___ Estratto del documento ___

Marija Stepanova, ogni conflitto si prolunga nello strazio del linguaggio
Riavvolgendo il filo di quella intricata matassa che è il suo romanzo Memoria della memoria, Marija Stepanova ha rinchiuso in una immagine pregnante l’aspirazione recondita che l’aveva animata nel corso della scrittura: «Il mio intento era far sì che al lettore venisse voglia di trasferirsi, armi e bagagli, nel mio labirinto verbale».
Abitare un dedalo affabulatorio, fatto di digressioni, citazioni colte e repentine stoccate emotive, è anche quanto spetta a chi si inoltri, gomitolo alla mano, nella sua eterogenea produzione poetica, cui di recente si è aggiunta la silloge La guerra delle bestie e degli animali (a cura di Daniela Liberti e Alessandro Farsetti, Bompiani, pp. 256, € 20,00).

___ Dati forniti ___

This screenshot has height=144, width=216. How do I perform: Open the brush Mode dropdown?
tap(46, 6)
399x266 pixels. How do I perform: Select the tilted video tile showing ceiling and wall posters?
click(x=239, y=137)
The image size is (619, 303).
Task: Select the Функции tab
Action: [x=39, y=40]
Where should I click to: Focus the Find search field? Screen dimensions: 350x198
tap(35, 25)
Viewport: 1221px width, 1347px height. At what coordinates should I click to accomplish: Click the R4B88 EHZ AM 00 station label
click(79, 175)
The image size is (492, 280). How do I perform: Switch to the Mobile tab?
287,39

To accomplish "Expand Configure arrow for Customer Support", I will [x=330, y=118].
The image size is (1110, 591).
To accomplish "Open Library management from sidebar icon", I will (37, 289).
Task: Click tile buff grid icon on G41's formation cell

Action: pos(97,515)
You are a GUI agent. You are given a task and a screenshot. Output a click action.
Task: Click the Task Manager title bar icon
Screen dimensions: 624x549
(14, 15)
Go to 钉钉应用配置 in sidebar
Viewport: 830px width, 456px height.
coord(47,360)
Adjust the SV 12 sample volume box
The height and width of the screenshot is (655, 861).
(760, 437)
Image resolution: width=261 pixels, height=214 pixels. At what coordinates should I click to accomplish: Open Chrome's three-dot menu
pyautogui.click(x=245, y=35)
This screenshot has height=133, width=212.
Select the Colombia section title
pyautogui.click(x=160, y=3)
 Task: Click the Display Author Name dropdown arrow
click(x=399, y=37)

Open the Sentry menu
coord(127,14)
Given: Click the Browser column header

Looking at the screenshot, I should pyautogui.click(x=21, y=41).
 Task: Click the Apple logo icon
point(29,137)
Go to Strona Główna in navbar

___

- [Serie di esercizi]
(1) Riscrivi in forma più breve il paragrafo del testo su Marija Stepanova che comincia con «Abitare un dedalo affabulatorio», conservandone i fatti principali.
(2) Trascrivi parola per parola il passo del testo su Marija Stepanova che inizia con le parole «Abitare un dedalo» e termina dopo le parole «256, € 20,00).».

- [Soluzioni dell'esercizio]
(1) Chi si addentra nella varia produzione poetica di Stepanova si trova ad abitare un labirinto narrativo fatto di digressioni, citazioni colte e improvvisi affondi emotivi. A questa produzione si è aggiunta di recente la raccolta La guerra delle bestie e degli animali, curata da Daniela Liberti e Alessandro Farsetti (Bompiani, 256 pagine, 20 euro).

(2)
Abitare un dedalo affabulatorio, fatto di digressioni, citazioni colte e repentine stoccate emotive, è anche quanto spetta a chi si inoltri, gomitolo alla mano, nella sua eterogenea produzione poetica, cui di recente si è aggiunta la silloge La guerra delle bestie e degli animali (a cura di Daniela Liberti e Alessandro Farsetti, Bompiani, pp. 256, € 20,00).